-------- The data --------

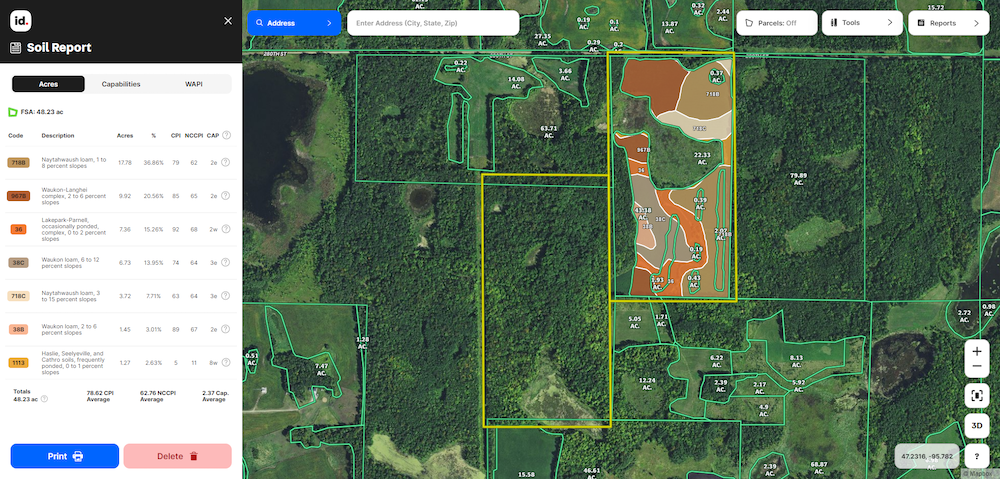Screen dimensions: 1000x479
Task: Open the map help question mark
Action: click(x=977, y=456)
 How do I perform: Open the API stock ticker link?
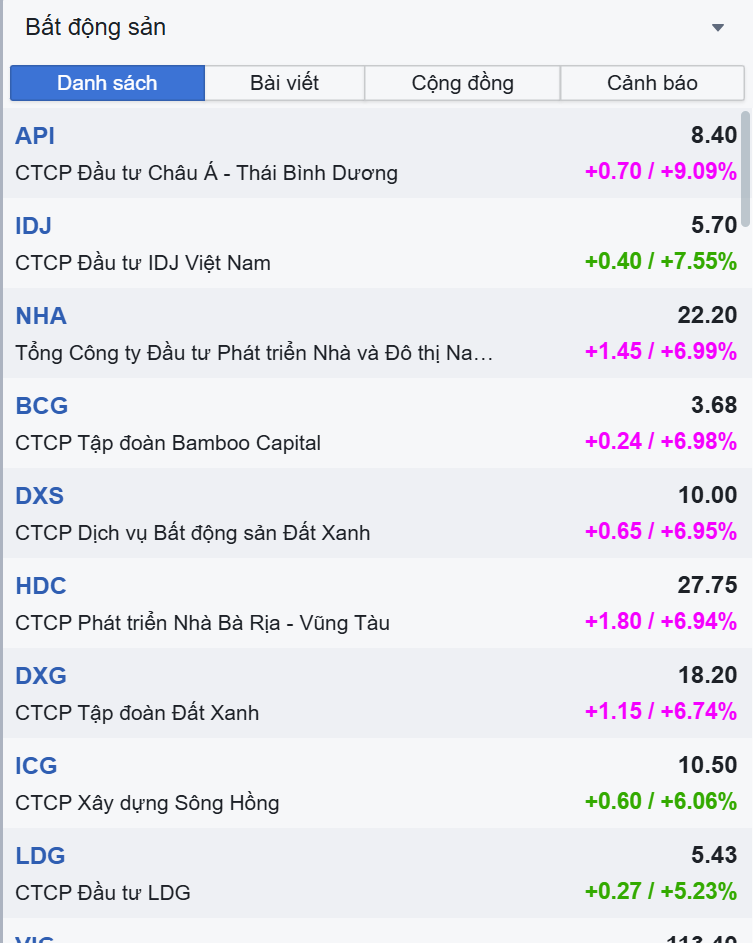(35, 136)
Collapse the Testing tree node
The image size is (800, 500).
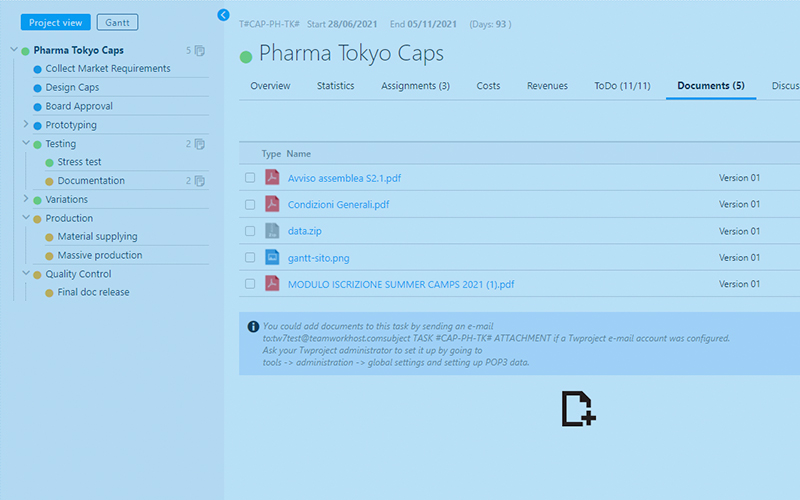click(25, 144)
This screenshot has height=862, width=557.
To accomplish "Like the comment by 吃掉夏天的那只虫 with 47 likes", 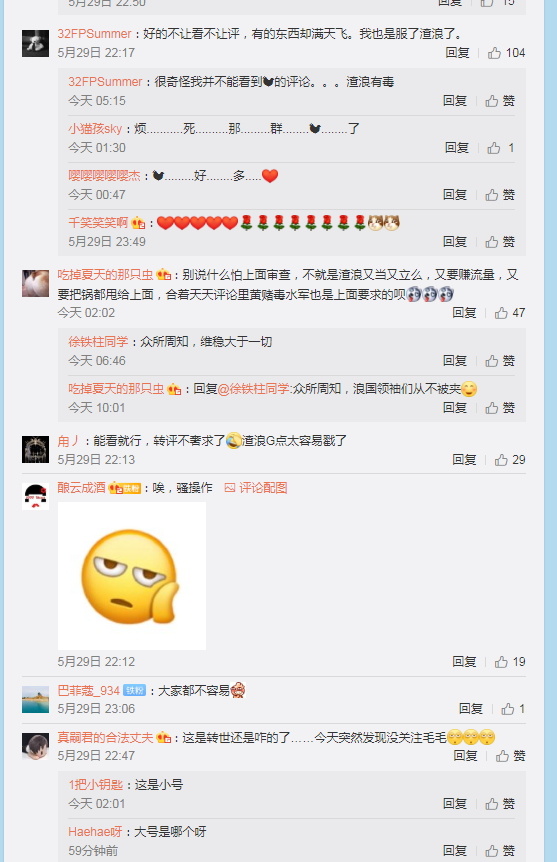I will 509,313.
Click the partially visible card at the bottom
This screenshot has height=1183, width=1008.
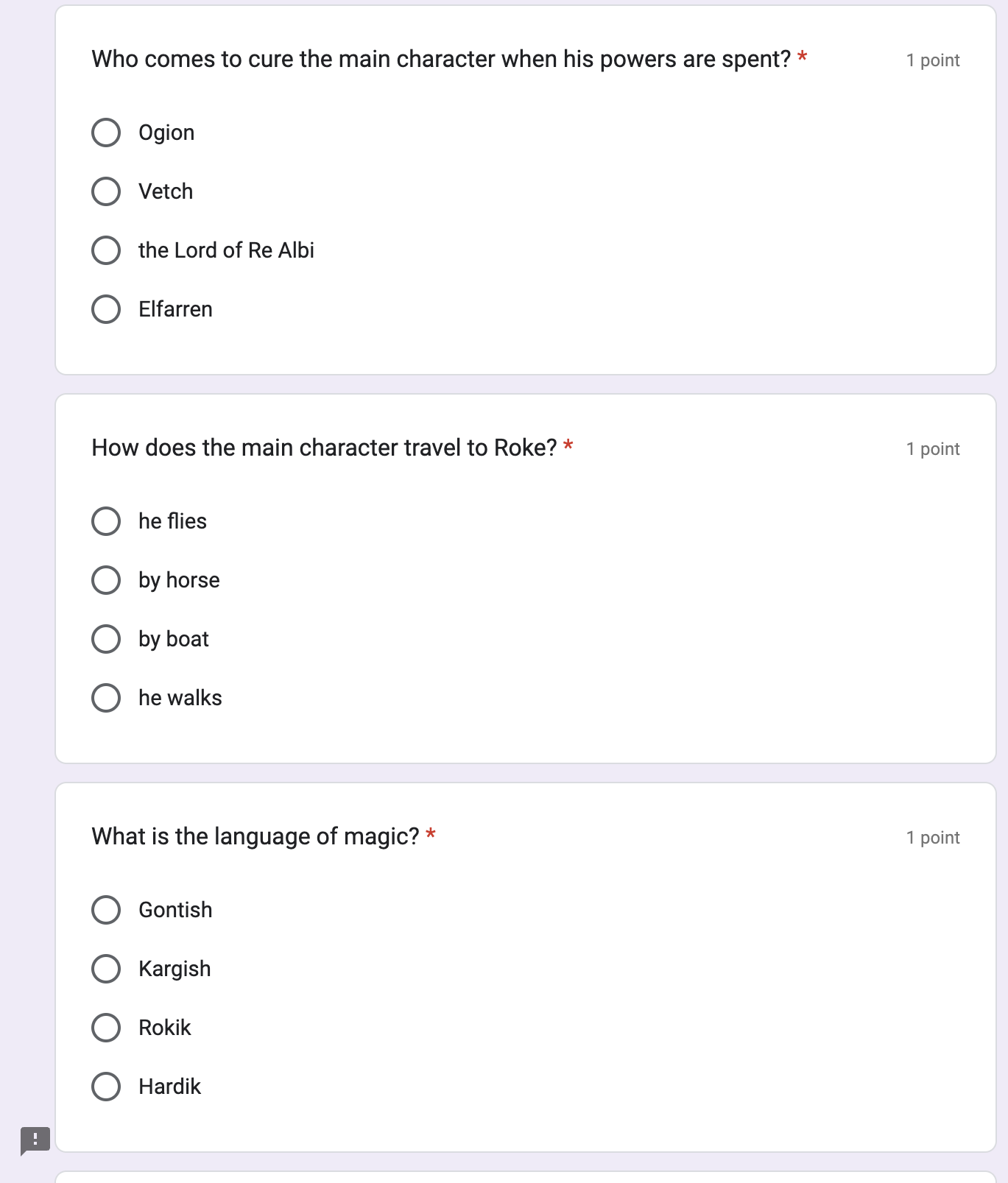[x=526, y=1178]
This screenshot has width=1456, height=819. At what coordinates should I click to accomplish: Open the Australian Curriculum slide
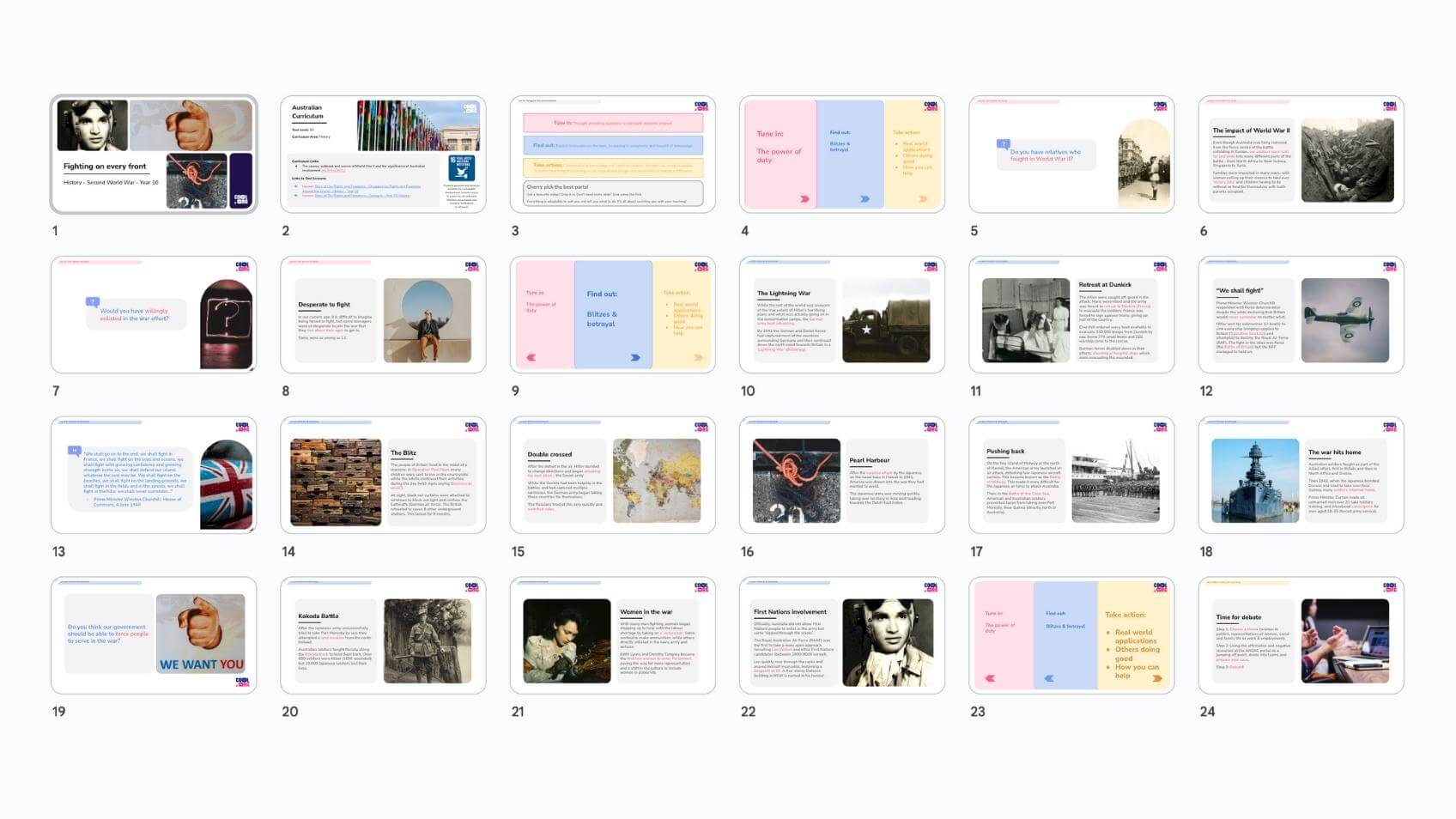[x=383, y=155]
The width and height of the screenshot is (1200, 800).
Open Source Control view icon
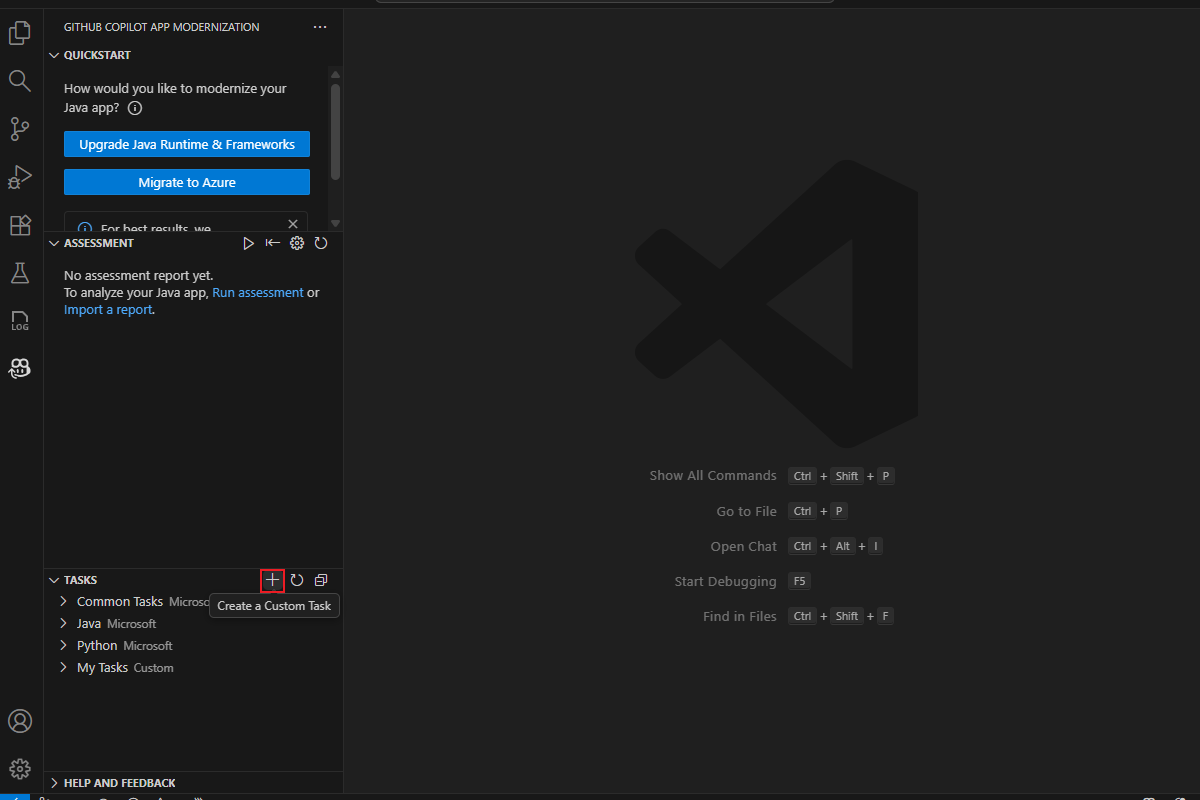(x=20, y=129)
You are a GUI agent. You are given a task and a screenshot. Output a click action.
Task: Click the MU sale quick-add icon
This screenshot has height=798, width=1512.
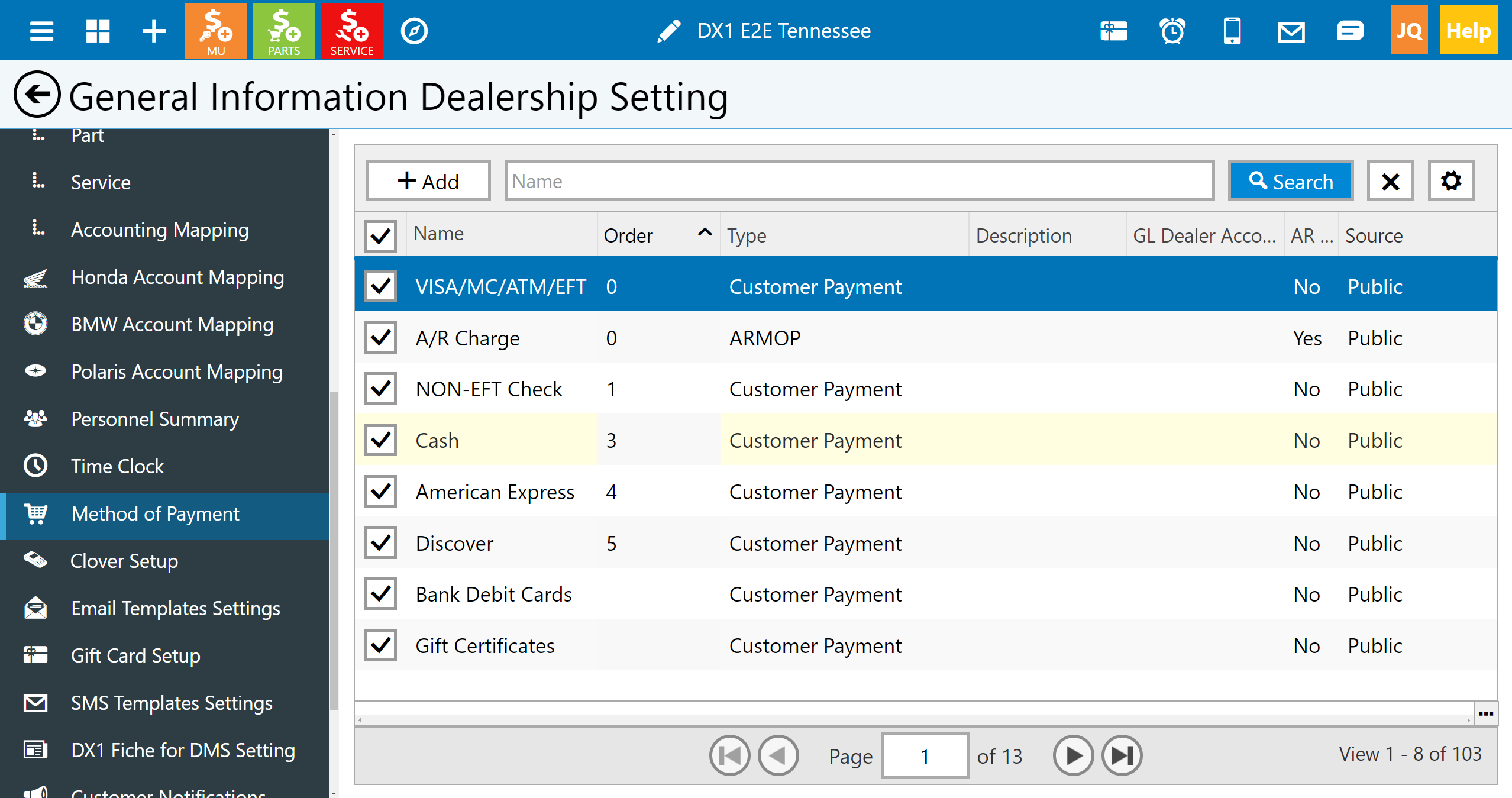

--------

### Set exercise:
Turn the records from the line containing "Click the partially" through the line containing "(x=20, y=129)" into a JSON list of strings, one string per line with blank lines omitted. Leave the pictures out.

### Reply to the exercise:
[
  "Click the partially visible card at the bottom",
  "This screenshot has height=1183, width=1008.",
  "[x=526, y=1178]",
  "This screenshot has width=1456, height=819. At what coordinates should I click to accomplish: Open the Australian Curriculum slide",
  "[x=383, y=155]",
  "The width and height of the screenshot is (1200, 800).",
  "Open Source Control view icon",
  "(x=20, y=129)"
]